Discussion in 'Tesla Energy' started by rw99, Jul 20, 2018.

Tags:
  1. rw99

    rw99 Member

    Joined:
    Jul 11, 2017
    Messages:
    59
    Location:
    Bay Area
    Sorry for this simple question, but my searches have been fruitless.

    My system is installed on a cabin that sees typical seasonal use. High, on-peak summer usage that requires significant grid energy. Many days unoccupied during the rest of the year, with very low energy consumption.

    Just got my first NEM bill from PG&E, with a section titled "monthly NEM charges"... which made me worry that I have misunderstood the manner in which this program calculates the net balance due at true-up. Which of the below is true?

    1) The full year kWh generated is subtracted from full year kWh consumed. Any positive remainder in kWh is charged to me (at x rate?) at true-up. Any negative result (over-production) is credited at a much lower rate.
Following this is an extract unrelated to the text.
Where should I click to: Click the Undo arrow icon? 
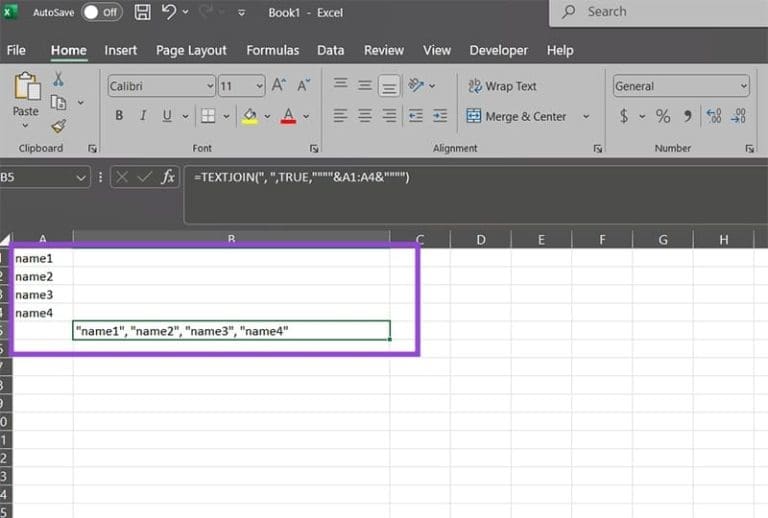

    2) A monthly NEM balance is generated, and charged according to on- and off-peak rates. These monthly NEM charges are then combined at true-up to determine the yearly settlement.

    I was expecting that our yearly total production would easily offset the high summertime draws from the grid. So scenario #2 would hurt: If our energy imbalance is instead being calculated and charged to us on a monthly basis, the true-up cost to me will be much higher.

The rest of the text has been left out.